Post by Adam Rinkleff »

Your commander in a real world would say, "I need you to take that crossroads, then get up on that hill and secure the bridge at KF037838." Those are the objectives you see on the map. What dummy objectives introduces, is that the enemy might have a very different idea about the critical terrain. They think its more important to take that forest, a half kilometer south of the crossroads. They are more interested in that other hill, next to the hill you have been assigned. They don't care about the bridge at all, because it's the warehouse district where they intend to force a battle. Neither side should know the other's plan, and neither side should be forced to follow that plan. Objectives in a real situation are simply a suggestion, but sometimes even direct orders are disobeyed.
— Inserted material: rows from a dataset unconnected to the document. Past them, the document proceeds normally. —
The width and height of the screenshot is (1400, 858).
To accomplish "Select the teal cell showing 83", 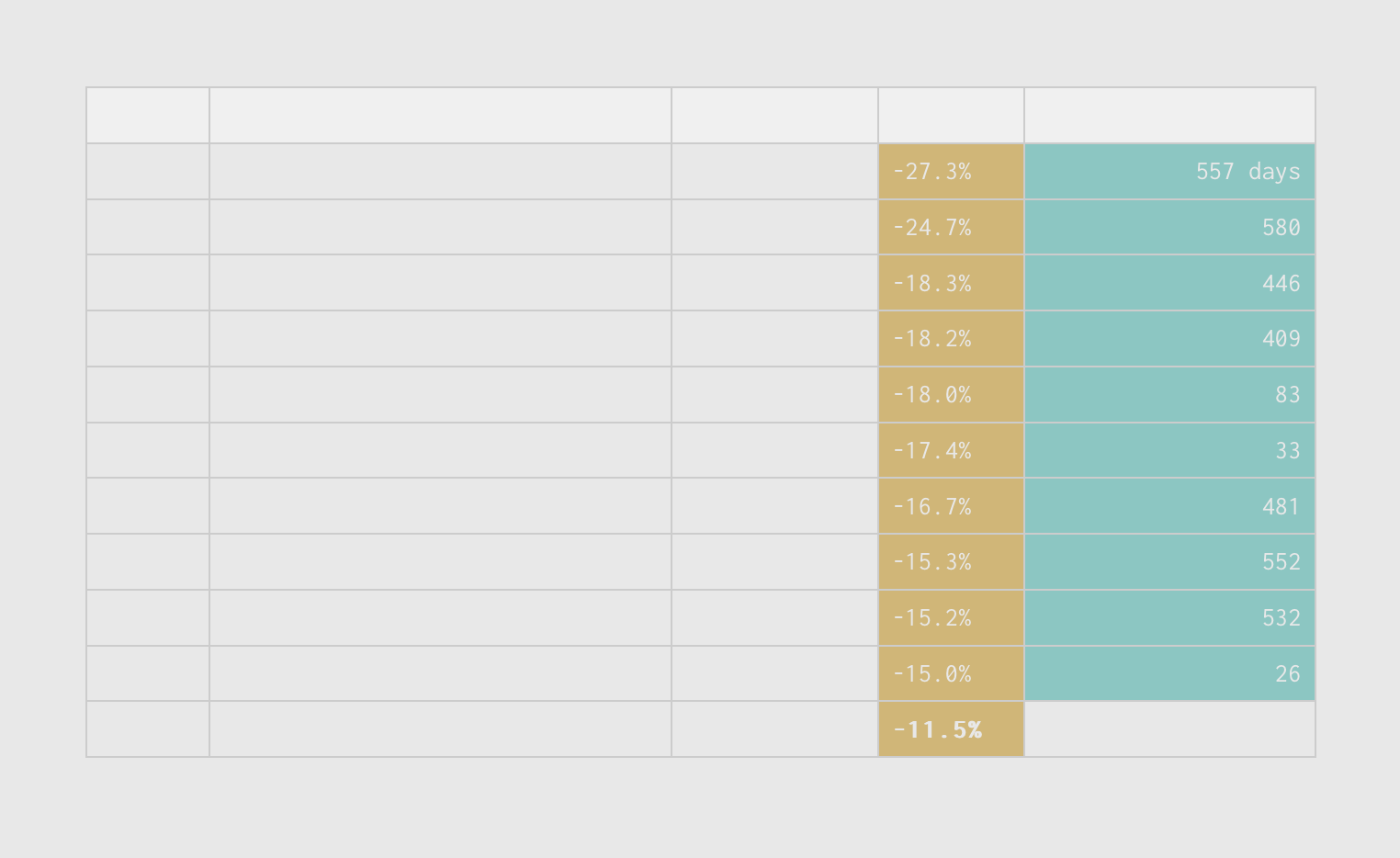I will 1169,395.
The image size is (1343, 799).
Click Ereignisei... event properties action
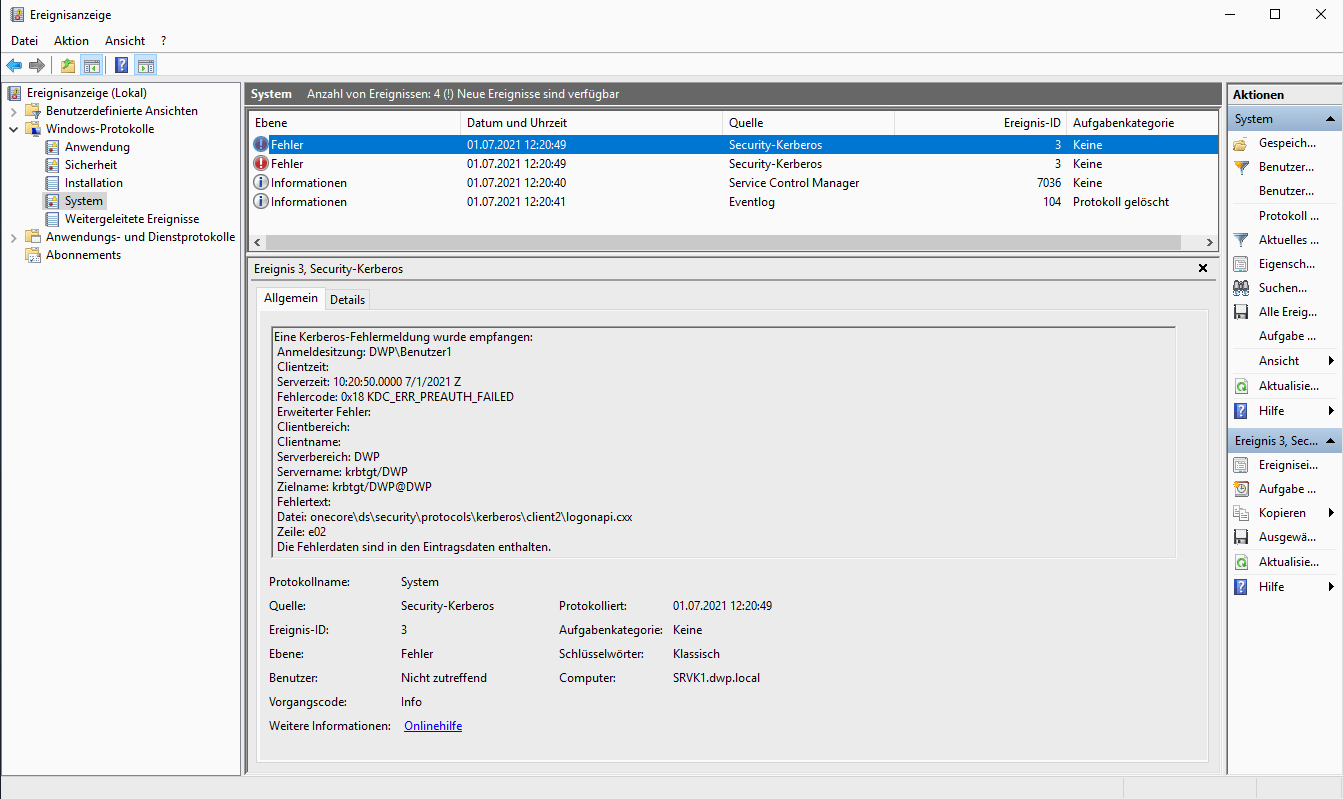click(x=1287, y=465)
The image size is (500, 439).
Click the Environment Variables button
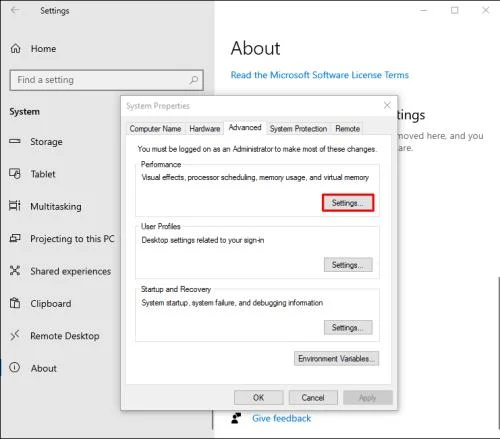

In game, the objectives are a score keeping metric, but in a real battle it doesn't matter if you take an objective, unless that objective is actually important to the battle itself. Victory points are a gameplay mechanic, but do not exist in a real battle. By making objectives less predictable, the player is encouraged to focus on real tactics - establishing a strong perimeter, occupying good positions regardless of whether they are an objective, and defeating the enemy through force. The player has the opportunity to realize that their orders to seize Hill 232 are asinine. There's no reason to sacrifice so many good men for that position, and it's better to ignore the objective and forge a different path. Colonel Klinkus can have a picnic on his objective, after the enemy has been defeated.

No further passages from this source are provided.